Input material START

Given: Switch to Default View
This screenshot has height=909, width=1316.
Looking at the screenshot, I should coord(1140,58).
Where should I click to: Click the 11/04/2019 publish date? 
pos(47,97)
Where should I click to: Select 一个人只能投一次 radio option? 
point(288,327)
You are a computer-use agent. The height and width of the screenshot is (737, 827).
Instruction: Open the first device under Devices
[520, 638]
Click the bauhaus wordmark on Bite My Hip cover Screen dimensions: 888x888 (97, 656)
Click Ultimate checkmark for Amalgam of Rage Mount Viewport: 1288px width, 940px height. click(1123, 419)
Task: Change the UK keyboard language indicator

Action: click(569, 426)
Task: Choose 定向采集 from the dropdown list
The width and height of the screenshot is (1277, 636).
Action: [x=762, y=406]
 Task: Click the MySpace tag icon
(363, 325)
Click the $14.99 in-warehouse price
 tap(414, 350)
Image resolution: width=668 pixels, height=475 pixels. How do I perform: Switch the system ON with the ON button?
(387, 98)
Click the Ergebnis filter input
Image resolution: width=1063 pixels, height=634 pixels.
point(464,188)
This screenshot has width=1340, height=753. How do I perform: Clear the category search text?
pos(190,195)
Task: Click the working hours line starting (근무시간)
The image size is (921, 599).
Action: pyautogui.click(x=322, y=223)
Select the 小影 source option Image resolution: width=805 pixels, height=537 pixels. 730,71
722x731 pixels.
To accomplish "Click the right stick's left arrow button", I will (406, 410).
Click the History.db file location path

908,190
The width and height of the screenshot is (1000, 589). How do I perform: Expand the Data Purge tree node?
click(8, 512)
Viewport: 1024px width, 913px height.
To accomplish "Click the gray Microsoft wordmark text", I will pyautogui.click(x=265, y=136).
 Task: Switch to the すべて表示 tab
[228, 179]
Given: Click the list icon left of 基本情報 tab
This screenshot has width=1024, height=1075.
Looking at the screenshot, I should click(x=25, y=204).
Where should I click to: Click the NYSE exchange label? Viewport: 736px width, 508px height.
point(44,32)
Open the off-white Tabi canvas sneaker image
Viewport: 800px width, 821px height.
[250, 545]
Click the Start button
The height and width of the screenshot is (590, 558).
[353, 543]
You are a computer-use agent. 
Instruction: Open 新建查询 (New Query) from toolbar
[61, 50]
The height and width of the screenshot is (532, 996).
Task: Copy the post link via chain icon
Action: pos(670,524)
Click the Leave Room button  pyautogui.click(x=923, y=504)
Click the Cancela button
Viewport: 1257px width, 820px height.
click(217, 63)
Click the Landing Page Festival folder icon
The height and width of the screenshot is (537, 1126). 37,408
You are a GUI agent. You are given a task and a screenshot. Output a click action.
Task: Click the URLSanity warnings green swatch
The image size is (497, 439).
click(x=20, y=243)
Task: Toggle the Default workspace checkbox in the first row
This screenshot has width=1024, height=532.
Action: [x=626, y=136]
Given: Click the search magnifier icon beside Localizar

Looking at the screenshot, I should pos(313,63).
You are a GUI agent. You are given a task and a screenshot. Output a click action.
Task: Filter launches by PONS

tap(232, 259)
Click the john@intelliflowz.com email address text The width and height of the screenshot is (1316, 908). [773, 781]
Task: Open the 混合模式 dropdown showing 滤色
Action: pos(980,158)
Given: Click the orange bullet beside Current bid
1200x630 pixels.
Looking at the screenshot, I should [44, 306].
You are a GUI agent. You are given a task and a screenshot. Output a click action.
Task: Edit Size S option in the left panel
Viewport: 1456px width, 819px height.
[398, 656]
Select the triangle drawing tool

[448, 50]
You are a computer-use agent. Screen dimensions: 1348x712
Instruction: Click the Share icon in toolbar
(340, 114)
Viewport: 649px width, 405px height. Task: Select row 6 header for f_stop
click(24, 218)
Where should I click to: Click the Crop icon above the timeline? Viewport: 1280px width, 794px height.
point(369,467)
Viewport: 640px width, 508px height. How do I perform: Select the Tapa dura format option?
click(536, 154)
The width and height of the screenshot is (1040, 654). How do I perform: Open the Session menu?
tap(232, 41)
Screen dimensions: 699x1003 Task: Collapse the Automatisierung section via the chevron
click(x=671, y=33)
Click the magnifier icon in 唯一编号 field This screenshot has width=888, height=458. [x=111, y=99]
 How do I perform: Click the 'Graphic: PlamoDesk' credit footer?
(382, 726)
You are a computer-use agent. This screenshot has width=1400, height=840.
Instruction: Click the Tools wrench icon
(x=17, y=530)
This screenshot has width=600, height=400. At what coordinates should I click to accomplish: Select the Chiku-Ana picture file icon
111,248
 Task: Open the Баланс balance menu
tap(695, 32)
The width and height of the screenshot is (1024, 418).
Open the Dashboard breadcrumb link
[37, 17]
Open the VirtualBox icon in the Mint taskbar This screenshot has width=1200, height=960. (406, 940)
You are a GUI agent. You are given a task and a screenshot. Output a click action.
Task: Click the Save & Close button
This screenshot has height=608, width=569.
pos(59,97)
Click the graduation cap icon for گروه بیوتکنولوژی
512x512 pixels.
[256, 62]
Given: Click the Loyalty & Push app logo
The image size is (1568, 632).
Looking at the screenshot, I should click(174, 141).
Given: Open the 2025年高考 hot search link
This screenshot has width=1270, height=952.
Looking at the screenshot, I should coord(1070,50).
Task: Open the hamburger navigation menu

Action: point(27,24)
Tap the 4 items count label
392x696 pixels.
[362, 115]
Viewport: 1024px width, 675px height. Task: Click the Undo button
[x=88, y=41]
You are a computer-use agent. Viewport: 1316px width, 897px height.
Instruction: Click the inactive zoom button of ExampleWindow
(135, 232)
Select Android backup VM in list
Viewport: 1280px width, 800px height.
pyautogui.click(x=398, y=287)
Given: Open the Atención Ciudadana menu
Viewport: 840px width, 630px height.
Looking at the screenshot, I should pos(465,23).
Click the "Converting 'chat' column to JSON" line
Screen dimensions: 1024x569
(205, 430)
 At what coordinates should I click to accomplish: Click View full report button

Input material END

• Task brief:
Transcribe every entry exactly as it reads.

• Exercise response:
Given: Switch to Default View
This screenshot has height=909, width=1316.
Looking at the screenshot, I should coord(1140,58).
Where should I click to: Click the 11/04/2019 publish date? 
pos(47,97)
Where should I click to: Select 一个人只能投一次 radio option? 
point(288,327)
You are a computer-use agent. The height and width of the screenshot is (737, 827).
Instruction: Open the first device under Devices
[520, 638]
Click the bauhaus wordmark on Bite My Hip cover Screen dimensions: 888x888 (97, 656)
Click Ultimate checkmark for Amalgam of Rage Mount Viewport: 1288px width, 940px height. click(1123, 419)
Task: Change the UK keyboard language indicator

Action: click(569, 426)
Task: Choose 定向采集 from the dropdown list
The width and height of the screenshot is (1277, 636).
Action: [x=762, y=406]
 Task: Click the MySpace tag icon
(363, 325)
Click the $14.99 in-warehouse price
 tap(414, 350)
Image resolution: width=668 pixels, height=475 pixels. How do I perform: Switch the system ON with the ON button?
(387, 98)
Click the Ergebnis filter input
Image resolution: width=1063 pixels, height=634 pixels.
point(464,188)
This screenshot has width=1340, height=753. How do I perform: Clear the category search text?
pos(190,195)
Task: Click the working hours line starting (근무시간)
The image size is (921, 599).
Action: pyautogui.click(x=322, y=223)
Select the 小影 source option Image resolution: width=805 pixels, height=537 pixels. 730,71
722x731 pixels.
To accomplish "Click the right stick's left arrow button", I will (406, 410).
Click the History.db file location path

908,190
The width and height of the screenshot is (1000, 589). How do I perform: Expand the Data Purge tree node?
click(8, 512)
Viewport: 1024px width, 913px height.
To accomplish "Click the gray Microsoft wordmark text", I will pyautogui.click(x=265, y=136).
 Task: Switch to the すべて表示 tab
[228, 179]
Given: Click the list icon left of 基本情報 tab
This screenshot has width=1024, height=1075.
Looking at the screenshot, I should click(x=25, y=204).
Where should I click to: Click the NYSE exchange label? Viewport: 736px width, 508px height.
point(44,32)
Open the off-white Tabi canvas sneaker image
Viewport: 800px width, 821px height.
[250, 545]
Click the Start button
The height and width of the screenshot is (590, 558).
[353, 543]
You are a computer-use agent. 
Instruction: Open 新建查询 (New Query) from toolbar
[61, 50]
The height and width of the screenshot is (532, 996).
Task: Copy the post link via chain icon
Action: pos(670,524)
Click the Leave Room button  pyautogui.click(x=923, y=504)
Click the Cancela button
Viewport: 1257px width, 820px height.
click(217, 63)
Click the Landing Page Festival folder icon
The height and width of the screenshot is (537, 1126). 37,408
You are a GUI agent. You are given a task and a screenshot. Output a click action.
Task: Click the URLSanity warnings green swatch
The image size is (497, 439).
click(x=20, y=243)
Task: Toggle the Default workspace checkbox in the first row
This screenshot has width=1024, height=532.
Action: [x=626, y=136]
Given: Click the search magnifier icon beside Localizar

Looking at the screenshot, I should pos(313,63).
You are a GUI agent. You are given a task and a screenshot. Output a click action.
Task: Filter launches by PONS

tap(232, 259)
Click the john@intelliflowz.com email address text The width and height of the screenshot is (1316, 908). [773, 781]
Task: Open the 混合模式 dropdown showing 滤色
Action: pos(980,158)
Given: Click the orange bullet beside Current bid
1200x630 pixels.
Looking at the screenshot, I should [44, 306].
You are a GUI agent. You are given a task and a screenshot. Output a click action.
Task: Edit Size S option in the left panel
Viewport: 1456px width, 819px height.
[398, 656]
Select the triangle drawing tool

[448, 50]
You are a computer-use agent. Screen dimensions: 1348x712
Instruction: Click the Share icon in toolbar
(340, 114)
Viewport: 649px width, 405px height. Task: Select row 6 header for f_stop
click(24, 218)
Where should I click to: Click the Crop icon above the timeline? Viewport: 1280px width, 794px height.
point(369,467)
Viewport: 640px width, 508px height. How do I perform: Select the Tapa dura format option?
click(536, 154)
The width and height of the screenshot is (1040, 654). How do I perform: Open the Session menu?
tap(232, 41)
Screen dimensions: 699x1003 Task: Collapse the Automatisierung section via the chevron
click(x=671, y=33)
Click the magnifier icon in 唯一编号 field This screenshot has width=888, height=458. [x=111, y=99]
 How do I perform: Click the 'Graphic: PlamoDesk' credit footer?
(382, 726)
You are a computer-use agent. This screenshot has width=1400, height=840.
Instruction: Click the Tools wrench icon
(x=17, y=530)
This screenshot has width=600, height=400. At what coordinates should I click to accomplish: Select the Chiku-Ana picture file icon
111,248
 Task: Open the Баланс balance menu
tap(695, 32)
The width and height of the screenshot is (1024, 418).
Open the Dashboard breadcrumb link
[37, 17]
Open the VirtualBox icon in the Mint taskbar This screenshot has width=1200, height=960. (406, 940)
You are a GUI agent. You are given a task and a screenshot. Output a click action.
Task: Click the Save & Close button
This screenshot has height=608, width=569.
pos(59,97)
Click the graduation cap icon for گروه بیوتکنولوژی
512x512 pixels.
[256, 62]
Given: Click the Loyalty & Push app logo
The image size is (1568, 632).
Looking at the screenshot, I should click(174, 141).
Given: Open the 2025年高考 hot search link
This screenshot has width=1270, height=952.
Looking at the screenshot, I should coord(1070,50).
Task: Open the hamburger navigation menu

Action: point(27,24)
Tap the 4 items count label
392x696 pixels.
[362, 115]
Viewport: 1024px width, 675px height. Task: Click the Undo button
[x=88, y=41]
You are a computer-use agent. Viewport: 1316px width, 897px height.
Instruction: Click the inactive zoom button of ExampleWindow
(135, 232)
Select Android backup VM in list
Viewport: 1280px width, 800px height.
pyautogui.click(x=398, y=287)
Given: Open the Atención Ciudadana menu
Viewport: 840px width, 630px height.
Looking at the screenshot, I should pos(465,23).
Click the "Converting 'chat' column to JSON" line
Screen dimensions: 1024x569
(205, 430)
 At what coordinates should I click to accomplish: Click View full report button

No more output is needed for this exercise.